A revisão de 2020 teve duas características centrais. A primeira foi a adoção da meta flexível de inflação média (Fait, Flexible Average Inflation Targeting), que permitia à inflação ultrapassar temporariamente os 2% após períodos prolongados abaixo da meta. A ideia era evitar que o principal instrumento de política monetária ficasse restrito (valores negativos de taxas de juros de curto prazo não são usuais) e que as expectativas de inflação estivessem ancoradas bem abaixo da meta. O Fait era assimétrico: o Fed se comprometia a compensar apenas os períodos de inflação baixa, sem exigir medidas de correção nos casos de inflação acima de 2%.
A segunda foi a mudança na abordagem do mercado de trabalho. O Fed passou a focar a minimização de “insuficiências” em relação ao máximo de emprego sustentável —ou seja, preocupava-se com a escassez de vagas, não com o quão apertado pudesse estar o mercado de trabalho e seus impactos para a inflação. Pela primeira vez, o Fed destacou explicitamente que benefícios amplos no mercado de trabalho, como redução de desigualdades, eram parte desejável de seu objetivo.
Antes da revisão de 2020, o objetivo de pleno emprego era tratado de forma mais equilibrada em relação à meta de estabilidade de preços, dentro do chamado duplo mandato: “Promover o máximo de emprego e a estabilidade de preços”. O Fed não definia explicitamente o que seria o tal “máximo de emprego”, tampouco estabelecia uma hierarquia entre os objetivos. A orientação era ter a inflação próxima a 2% e evitar tanto o desemprego elevado quanto o aquecimento excessivo do mercado de trabalho que pudesse gerar pressões desinflacionárias ou inflacionárias, respectivamente.
As mudanças trouxeram desafios de comunicação, principalmente em relação ao nível de inflação “aceitável” para compensar períodos de baixa inflação. O modelo acabou reforçando um viés de atraso na reação do Fed. Em 2022, mesmo com a inflação acima de 5%, a taxa de juros ainda estava próxima de 0%. A política monetária está até hoje restritiva, enquanto a inflação segue resiliente e distante de 2%.
Nessa nova revisão, o Fed deveria considerar o retorno a uma meta de inflação de 2%, conduzida de forma simples e simétrica, além de retomar a preocupação mais ativa com os sinais vindos do mercado de trabalho.

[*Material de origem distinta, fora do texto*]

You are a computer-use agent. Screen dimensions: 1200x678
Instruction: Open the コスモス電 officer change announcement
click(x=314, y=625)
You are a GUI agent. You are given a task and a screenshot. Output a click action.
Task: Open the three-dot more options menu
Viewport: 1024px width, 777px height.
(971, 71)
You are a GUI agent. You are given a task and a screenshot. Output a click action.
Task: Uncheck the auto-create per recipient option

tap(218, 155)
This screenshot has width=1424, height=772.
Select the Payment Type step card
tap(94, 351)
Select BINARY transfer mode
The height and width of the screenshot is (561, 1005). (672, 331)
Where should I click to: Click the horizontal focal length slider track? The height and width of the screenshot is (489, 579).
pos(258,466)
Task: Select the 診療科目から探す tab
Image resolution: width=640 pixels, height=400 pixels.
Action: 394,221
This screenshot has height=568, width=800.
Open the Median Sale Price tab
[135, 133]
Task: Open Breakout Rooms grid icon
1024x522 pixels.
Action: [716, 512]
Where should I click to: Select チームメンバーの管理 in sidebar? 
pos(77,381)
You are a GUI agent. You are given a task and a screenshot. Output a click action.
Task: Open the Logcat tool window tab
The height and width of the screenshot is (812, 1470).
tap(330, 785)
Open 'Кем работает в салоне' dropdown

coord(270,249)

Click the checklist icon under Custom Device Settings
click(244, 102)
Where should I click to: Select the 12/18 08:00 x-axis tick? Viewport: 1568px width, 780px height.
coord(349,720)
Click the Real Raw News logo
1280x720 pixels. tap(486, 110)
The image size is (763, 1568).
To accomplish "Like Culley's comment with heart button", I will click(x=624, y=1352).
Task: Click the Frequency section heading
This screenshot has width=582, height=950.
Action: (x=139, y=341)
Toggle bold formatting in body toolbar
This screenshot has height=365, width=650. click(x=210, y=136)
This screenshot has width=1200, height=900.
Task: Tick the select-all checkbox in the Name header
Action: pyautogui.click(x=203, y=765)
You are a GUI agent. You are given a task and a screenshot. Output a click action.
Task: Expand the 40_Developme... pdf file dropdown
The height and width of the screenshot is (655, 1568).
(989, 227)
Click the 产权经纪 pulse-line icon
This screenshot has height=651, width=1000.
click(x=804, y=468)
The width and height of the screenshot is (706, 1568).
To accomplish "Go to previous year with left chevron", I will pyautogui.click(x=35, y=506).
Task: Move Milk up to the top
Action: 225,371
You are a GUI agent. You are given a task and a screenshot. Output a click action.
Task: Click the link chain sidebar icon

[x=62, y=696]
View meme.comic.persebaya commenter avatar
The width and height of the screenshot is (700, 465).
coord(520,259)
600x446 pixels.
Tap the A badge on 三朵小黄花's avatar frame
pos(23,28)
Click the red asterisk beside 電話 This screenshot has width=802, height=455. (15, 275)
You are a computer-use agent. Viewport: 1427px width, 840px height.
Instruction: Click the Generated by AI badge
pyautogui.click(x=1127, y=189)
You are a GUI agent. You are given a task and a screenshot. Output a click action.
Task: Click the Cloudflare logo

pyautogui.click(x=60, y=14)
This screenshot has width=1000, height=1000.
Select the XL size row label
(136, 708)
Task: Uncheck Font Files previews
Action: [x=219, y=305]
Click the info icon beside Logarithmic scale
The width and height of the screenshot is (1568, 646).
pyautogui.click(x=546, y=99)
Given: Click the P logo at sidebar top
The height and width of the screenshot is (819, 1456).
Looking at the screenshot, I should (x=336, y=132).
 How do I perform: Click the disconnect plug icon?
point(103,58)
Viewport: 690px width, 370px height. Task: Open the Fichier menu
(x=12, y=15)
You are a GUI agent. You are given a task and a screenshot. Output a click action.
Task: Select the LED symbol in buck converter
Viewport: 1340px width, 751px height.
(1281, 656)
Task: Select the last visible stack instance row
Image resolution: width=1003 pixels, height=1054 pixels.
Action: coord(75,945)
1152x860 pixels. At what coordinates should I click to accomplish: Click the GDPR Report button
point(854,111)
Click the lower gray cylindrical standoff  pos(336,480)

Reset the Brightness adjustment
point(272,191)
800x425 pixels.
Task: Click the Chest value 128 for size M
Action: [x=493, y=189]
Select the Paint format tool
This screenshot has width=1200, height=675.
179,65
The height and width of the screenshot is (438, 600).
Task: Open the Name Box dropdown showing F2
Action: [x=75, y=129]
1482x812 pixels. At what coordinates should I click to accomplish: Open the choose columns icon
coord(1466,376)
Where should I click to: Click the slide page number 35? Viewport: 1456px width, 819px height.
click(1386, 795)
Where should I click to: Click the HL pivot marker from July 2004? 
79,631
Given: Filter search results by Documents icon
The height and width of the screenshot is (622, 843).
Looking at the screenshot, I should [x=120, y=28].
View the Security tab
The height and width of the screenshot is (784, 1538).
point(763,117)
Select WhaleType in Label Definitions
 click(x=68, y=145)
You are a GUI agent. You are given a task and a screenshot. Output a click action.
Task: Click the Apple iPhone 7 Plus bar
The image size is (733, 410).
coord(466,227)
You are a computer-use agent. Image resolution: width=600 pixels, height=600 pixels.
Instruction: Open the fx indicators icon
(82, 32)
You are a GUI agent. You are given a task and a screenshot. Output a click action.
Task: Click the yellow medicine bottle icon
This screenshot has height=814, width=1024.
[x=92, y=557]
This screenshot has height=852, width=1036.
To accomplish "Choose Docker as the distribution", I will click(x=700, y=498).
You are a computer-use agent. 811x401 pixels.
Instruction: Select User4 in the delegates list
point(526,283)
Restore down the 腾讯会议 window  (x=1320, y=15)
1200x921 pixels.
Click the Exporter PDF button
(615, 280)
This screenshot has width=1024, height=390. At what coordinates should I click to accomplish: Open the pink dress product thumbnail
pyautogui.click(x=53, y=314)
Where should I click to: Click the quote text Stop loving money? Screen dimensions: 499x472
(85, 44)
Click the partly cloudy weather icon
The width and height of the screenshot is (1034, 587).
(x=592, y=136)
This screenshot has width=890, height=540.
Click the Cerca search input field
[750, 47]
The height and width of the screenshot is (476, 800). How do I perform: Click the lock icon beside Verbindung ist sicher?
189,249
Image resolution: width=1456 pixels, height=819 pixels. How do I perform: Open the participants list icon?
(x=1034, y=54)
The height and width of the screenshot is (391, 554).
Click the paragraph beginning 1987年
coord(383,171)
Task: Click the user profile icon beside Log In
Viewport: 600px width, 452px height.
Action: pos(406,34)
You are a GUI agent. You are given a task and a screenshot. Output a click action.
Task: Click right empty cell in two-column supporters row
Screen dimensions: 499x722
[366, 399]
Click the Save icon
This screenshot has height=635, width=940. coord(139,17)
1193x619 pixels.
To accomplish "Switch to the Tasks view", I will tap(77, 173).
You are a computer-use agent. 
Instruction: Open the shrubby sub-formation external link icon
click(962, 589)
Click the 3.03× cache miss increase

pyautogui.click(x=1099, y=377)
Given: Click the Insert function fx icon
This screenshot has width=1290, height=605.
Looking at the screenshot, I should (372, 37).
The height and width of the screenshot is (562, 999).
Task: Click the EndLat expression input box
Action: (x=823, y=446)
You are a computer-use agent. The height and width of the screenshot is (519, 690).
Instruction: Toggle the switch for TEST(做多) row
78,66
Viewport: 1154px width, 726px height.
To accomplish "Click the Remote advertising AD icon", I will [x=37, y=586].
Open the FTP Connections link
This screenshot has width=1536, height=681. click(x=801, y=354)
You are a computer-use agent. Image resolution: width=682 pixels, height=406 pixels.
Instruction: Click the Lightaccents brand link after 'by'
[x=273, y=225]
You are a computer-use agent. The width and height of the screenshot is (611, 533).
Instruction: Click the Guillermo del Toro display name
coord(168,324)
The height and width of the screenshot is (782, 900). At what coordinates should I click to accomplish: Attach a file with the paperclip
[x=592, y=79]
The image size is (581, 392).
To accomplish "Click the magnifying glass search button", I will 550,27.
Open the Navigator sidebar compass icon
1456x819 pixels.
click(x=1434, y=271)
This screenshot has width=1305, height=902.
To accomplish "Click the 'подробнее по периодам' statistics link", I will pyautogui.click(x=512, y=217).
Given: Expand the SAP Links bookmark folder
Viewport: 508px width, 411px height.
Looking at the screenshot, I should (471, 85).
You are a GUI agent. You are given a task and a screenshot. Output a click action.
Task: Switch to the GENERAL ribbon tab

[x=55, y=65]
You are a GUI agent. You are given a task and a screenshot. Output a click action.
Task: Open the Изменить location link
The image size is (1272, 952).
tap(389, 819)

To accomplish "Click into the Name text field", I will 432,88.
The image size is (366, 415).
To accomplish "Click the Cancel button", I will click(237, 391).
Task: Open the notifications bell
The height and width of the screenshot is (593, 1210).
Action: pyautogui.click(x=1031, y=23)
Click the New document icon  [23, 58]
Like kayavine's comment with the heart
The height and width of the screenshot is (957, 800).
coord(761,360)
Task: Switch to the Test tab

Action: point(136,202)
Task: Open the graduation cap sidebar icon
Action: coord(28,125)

As atuais políticas tarifárias devem pressionar a inflação e o desemprego, e o Fed enfrentará o dilema: manter os juros elevados para conter a inflação ou reduzi-los para estimular o emprego? Oferecer transparência quanto aos seus objetivos, e até mesmo priorizá-los dependendo das circunstâncias, ajudaria os mercados a entender o que esperar —mesmo que não gostem da resposta.
Realizar essa revisão de forma adequada é essencial para preservar a credibilidade do Fed, que é um pilar da sua independência. É positivo —e necessário— que bancos centrais reconheçam seus erros ao longo do tempo. Liderar correções fortalece a defesa da sua autonomia.
A forma como o Fed conduzirá esse processo pode servir de referência institucional para o Brasil, especialmente em um momento em que nosso Banco Central enfrentará pressões crescentes para iniciar um novo ciclo de corte de juros.